_Stored data_
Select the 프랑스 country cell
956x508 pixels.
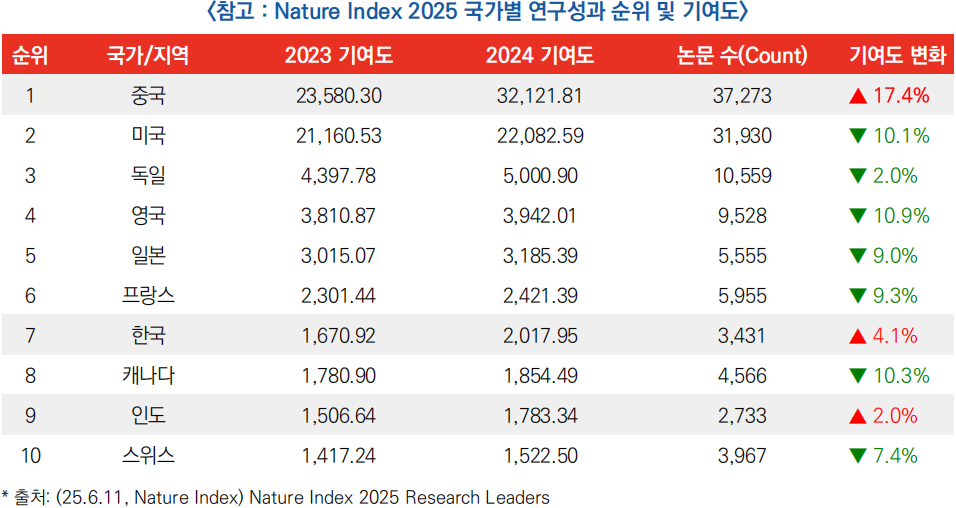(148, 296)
* * *
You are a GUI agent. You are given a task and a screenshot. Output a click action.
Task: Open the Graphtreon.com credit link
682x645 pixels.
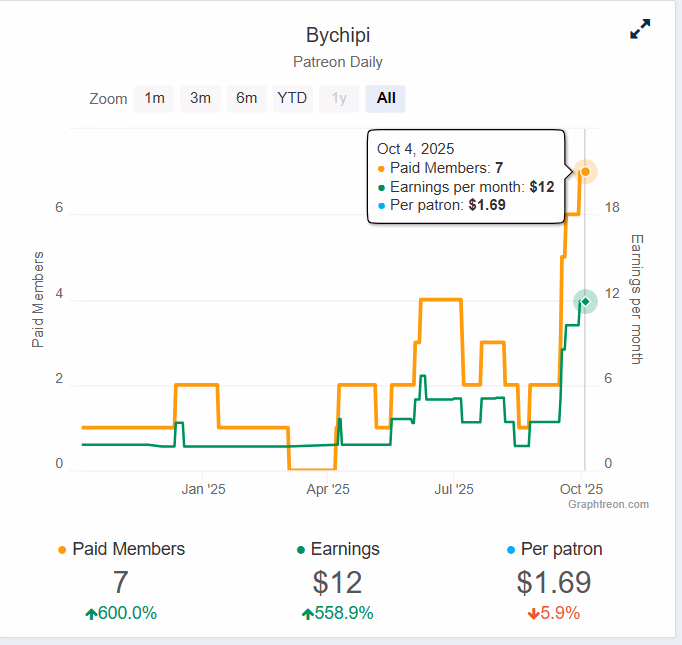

_What is expected_
Only the lines from the one containing "You are a GUI" through the one containing "682x645 pixels." are to be retyped, both boundary lines included, with no other material.

_Written reply_
You are a GUI agent. You are given a task and a screenshot. Output a click action.
Task: Open the Graphtreon.com credit link
682x645 pixels.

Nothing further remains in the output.